Readers of the Madison County Record are aware of the enormous societal costs of contingency fee-fueled tort abuse. The average American, however, is not. That's why Lester Brickman's new book, Lawyer Barons: What Their Contingency Fees Really Cost America, is so important.

Is the average American going to read Professor Brickman's book? Probably not, but powerful legislators and influential members of the bar will, and the book's key points will eventually find its way into our cultural mainstream where popular revulsion may lead, ultimately, to demands for reform.

Metro East muckety-muck Stephen Tillery figures prominently in one chapter. Brickman notes that Tillery's firm "has amassed around $600 million in fees and more than $1.8 billion in settlements of class action cases. . . . Most of Tillery's cases," he emphasizes, "were filed in Madison County, Illinois, and presided over by Judge Nicholas Byron."

According to Brickman, "The Byron-Tillery tandem played a major role in securing for Madison County its justly deserved reputation – shared with Beaumont, Texas – as the Barbary Coast for class action litigation."

Reviewing Brickman's book for Engage, the journal of the Federalist Society, Connecticut attorney Margaret Little praises the professor for exposing "the formidable costs and distortions imposed by the contingency fee upon the civil justice system and core principles of democratic governance."

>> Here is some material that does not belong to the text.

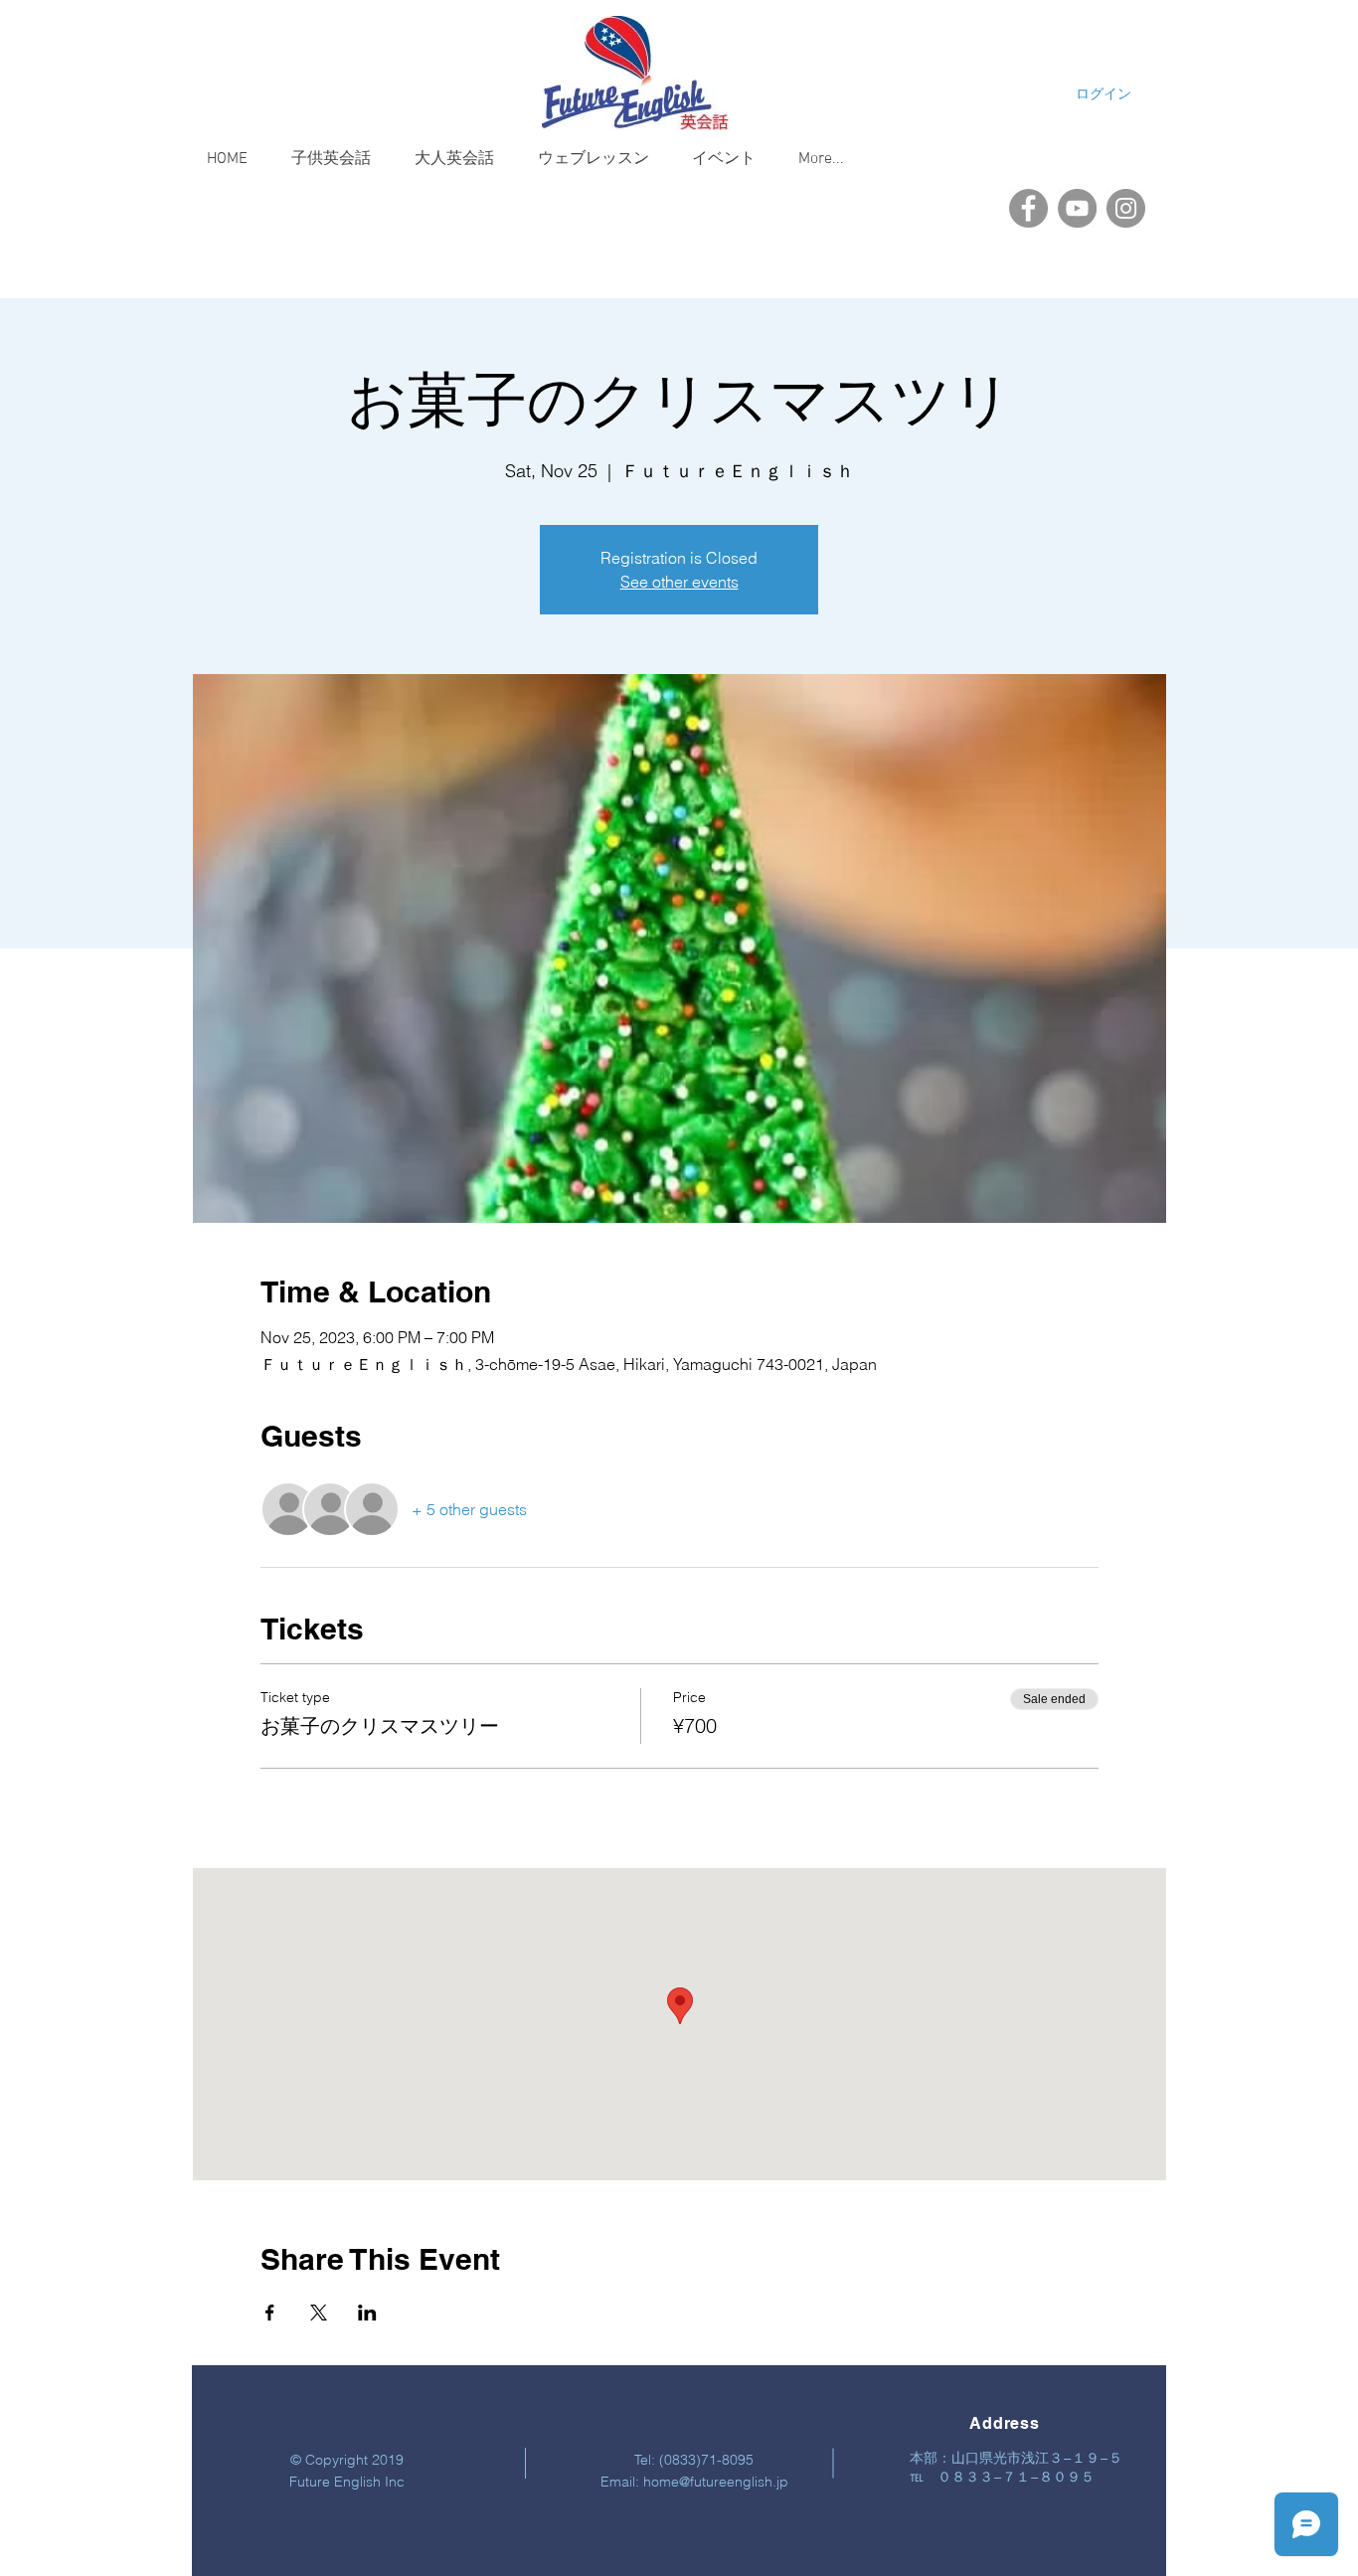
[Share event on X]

Brickman's book, says Little, explains "why a lawyer's stake in the outcome leads to perverse and unethical practices, and how judges (by expanding liability and engaging in brazen nullification of tort reform), legislatures, and law schools work to perpetuate these lawyer-favoring financial incentives."

Little summarizes the proposals Brickman makes for correcting the problems caused by contingency fee arrangements -- and adds one of her own: "exposure of these problems to public scrutiny."

We're all over that one, Little. In fact, it's our raison d'etre, and we've been at it for a long time. We've shown, time and again, that unsavory legal practices cannot withstand public scrutiny.